The Central Bank of Kenya (CBK) on Thursday raised the key lending rate by 75 basis points to 8.25 percent, matching the Federal Reserve hike last week as central banks struggle to tame inflation.
The Monetary Policy Committee (MPC) increased the benchmark rate saying the rising inflation, global risks and their impact on the domestic economy call for tightening of the monetary policy.
The inflation — a measure of annual changes in the cost of living— hit 8.5 percent in August from 8.3 percent in July, the Kenya National Bureau of Statistics reported last month.
The MPC last raised the rate by 50 basis points at its sitting in May to stem rising inflation and stabilise the shilling.
“The Committee noted the sustained inflationary pressures, the elevated global risks and their potential impact on the domestic economy and concluded that there was scope for a tightening of the monetary policy in order to further anchor inflation expectations,” CBK said in a statement on Thursday.
“In view of these developments, the MPC decided to raise the Central Bank Rate (CBR) from 7.50 percent to 8.25 percent.”
Central bankers around the world are increasing lending rates sharply as they try to rein the rising cost of living.
Last week the US Federal Reserve hiked interest rates by another three-quarter of a percentage point, the third time it was doing so in a row.
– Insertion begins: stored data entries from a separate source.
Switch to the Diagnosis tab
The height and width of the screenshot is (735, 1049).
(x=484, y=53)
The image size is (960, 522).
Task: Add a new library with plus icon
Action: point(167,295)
This week, a majority of Bank of England's nine-member MPC increased the base rate by 0.5 percentage points to 2.25 percent.
CBK’s inflation-targeting Monetary Policy Committee (MPC) said that while the economy shows strong resilience, shocks from food shortages, a weak shilling, and imported inflation in the form of surging food prices could lead to a spike in consumer goods prices if the liquidity is not tightened.